Чем ниже в душе Саути отливал поток бескорыстного энтузиазма к великим задачам и мечтам человечества, тем сильнее становился импульс исправить сухость, вливая поток чисто внешнего романтизма. Он постепенно достиг определенного мастерства в ресурсах языка, приобрел искусство писать свободно построенные, но мелодичные стихи, выразительные, несмотря на свою расплывчатость и монотонность. Используя этот мелодичный, гибкий метр в изображении суеверий Аравии и самых фантастических снов восточных народов, он теперь создал свои две главные работы, «Проклятие Кехамы» и «Талаба-разрушитель». Восточная тенденция свойственна романтизму в каждой стране. Датчанин Эленшлегер демонстрирует ее одновременно с Саути; она достигает Франции немного позже, когда Виктор Гюго пишет «Али и Гюлинди» и «Восточные мотивы». Но в случае с английскими поэтами бесцветная, протестантская жизнь их собственной страны с ее строгим, холодным приличием должна была наделить Восток особенно привлекательным шармом. Однако потребовался ирландец — Томас Мур, колорист с кельтской кровью в жилах, — чтобы прийти к чему-то, напоминающему понимание такого народа, как древние персы, и их легенд, и воспроизвести природу Востока в стиле, нагруженном драгоценностями и варварскими украшениями. «Лалла-Рук» — не шедевр; ее персонажи и идеи слишком европейские и ручные; но «Талаба», работа, пользовавшаяся определенной известностью в свое время, ручная по сравнению с «Лалла-Рук» и такая же моральная, как английская проповедь.
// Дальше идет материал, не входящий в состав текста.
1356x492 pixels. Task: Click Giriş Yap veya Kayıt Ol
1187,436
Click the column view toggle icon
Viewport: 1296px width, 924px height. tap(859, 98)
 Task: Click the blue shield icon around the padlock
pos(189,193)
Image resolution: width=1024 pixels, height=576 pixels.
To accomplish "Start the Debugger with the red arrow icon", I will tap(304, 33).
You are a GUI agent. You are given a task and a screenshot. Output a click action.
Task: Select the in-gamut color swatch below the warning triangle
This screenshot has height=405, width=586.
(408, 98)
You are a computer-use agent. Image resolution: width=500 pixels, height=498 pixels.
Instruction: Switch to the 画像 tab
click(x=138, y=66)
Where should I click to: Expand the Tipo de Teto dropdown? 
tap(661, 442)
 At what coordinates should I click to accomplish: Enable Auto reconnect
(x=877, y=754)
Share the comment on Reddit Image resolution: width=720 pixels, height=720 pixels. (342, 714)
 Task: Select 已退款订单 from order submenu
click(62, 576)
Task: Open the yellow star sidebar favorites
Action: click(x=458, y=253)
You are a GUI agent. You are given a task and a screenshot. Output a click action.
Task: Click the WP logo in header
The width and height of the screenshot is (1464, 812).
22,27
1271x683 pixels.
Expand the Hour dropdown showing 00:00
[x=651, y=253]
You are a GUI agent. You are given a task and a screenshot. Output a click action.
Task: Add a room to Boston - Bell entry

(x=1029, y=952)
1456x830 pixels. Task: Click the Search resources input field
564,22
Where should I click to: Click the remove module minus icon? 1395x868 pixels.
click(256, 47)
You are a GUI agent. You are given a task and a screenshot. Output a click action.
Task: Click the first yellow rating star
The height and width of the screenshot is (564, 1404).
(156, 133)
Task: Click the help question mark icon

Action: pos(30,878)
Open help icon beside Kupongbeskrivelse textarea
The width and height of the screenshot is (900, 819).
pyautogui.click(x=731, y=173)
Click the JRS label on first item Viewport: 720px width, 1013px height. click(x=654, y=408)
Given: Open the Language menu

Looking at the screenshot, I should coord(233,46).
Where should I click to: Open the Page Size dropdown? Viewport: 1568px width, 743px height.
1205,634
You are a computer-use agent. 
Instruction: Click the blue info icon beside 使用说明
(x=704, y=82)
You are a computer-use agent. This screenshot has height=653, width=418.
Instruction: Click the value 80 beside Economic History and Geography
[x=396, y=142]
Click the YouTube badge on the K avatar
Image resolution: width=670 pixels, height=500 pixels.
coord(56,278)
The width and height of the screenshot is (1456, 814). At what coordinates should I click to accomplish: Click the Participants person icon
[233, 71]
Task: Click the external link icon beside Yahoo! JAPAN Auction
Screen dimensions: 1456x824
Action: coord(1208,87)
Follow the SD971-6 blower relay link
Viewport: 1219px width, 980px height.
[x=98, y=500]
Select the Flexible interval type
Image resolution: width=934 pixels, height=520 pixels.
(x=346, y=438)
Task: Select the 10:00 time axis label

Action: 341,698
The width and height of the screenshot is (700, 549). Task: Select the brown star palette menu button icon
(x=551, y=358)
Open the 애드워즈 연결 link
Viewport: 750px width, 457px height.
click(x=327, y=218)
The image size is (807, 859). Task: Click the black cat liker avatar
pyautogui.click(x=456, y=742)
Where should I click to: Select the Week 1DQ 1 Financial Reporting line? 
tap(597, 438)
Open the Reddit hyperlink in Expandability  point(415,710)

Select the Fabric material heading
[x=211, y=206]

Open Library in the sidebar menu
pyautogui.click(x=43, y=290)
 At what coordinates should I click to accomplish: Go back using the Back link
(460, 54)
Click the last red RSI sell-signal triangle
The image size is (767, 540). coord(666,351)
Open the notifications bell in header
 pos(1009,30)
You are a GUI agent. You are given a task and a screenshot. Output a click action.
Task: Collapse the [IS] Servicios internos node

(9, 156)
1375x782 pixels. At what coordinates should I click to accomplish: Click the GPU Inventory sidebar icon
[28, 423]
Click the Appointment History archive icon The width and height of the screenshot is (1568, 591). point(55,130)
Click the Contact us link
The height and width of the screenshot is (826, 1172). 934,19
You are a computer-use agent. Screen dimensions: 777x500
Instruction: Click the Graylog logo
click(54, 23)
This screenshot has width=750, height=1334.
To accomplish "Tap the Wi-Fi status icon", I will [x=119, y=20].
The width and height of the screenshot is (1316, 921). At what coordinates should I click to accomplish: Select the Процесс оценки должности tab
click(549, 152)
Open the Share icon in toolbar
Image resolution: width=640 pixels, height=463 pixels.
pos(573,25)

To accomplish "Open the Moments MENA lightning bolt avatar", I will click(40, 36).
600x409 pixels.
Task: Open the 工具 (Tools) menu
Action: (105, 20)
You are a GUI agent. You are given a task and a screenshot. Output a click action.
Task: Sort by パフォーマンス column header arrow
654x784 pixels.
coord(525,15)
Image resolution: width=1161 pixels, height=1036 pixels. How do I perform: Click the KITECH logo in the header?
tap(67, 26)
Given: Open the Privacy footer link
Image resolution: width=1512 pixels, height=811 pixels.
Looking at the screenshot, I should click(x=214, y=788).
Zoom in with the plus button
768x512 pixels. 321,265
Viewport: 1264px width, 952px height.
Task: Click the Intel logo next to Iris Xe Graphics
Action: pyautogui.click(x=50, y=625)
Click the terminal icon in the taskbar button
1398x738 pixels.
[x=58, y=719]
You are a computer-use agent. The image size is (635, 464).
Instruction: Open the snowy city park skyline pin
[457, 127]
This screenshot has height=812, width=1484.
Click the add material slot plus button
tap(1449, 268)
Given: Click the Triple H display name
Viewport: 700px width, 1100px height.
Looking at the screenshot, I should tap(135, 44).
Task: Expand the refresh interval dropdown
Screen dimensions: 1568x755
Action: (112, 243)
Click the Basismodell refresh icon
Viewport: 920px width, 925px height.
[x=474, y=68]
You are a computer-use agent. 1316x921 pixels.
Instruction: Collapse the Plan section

Она страдает от резкого контраста между яркой мишурой декораций и трезвой скромностью представленных чувств. Мы перенесены в мир, который не менее чудесен, чем мир «Тысячи и одной ночи», но мир, в котором, тем не менее, постоянно внушаются любовь к ближним и вера в единого Бога. Жизнь героя находится под покровительством самого особого провидения. Когда наступает подходящее время для него покинуть дом своего приемного отца, полет роя сирийских саранчовых, преследуемых стаей птиц, направляется так, чтобы пройти над домом. Саранча, которую одна из птиц роняет из клюва, несет на лбу мелкими буквами надпись:
«Когда солнце померкнет в полдень, / Сын Ходейры, уходи!»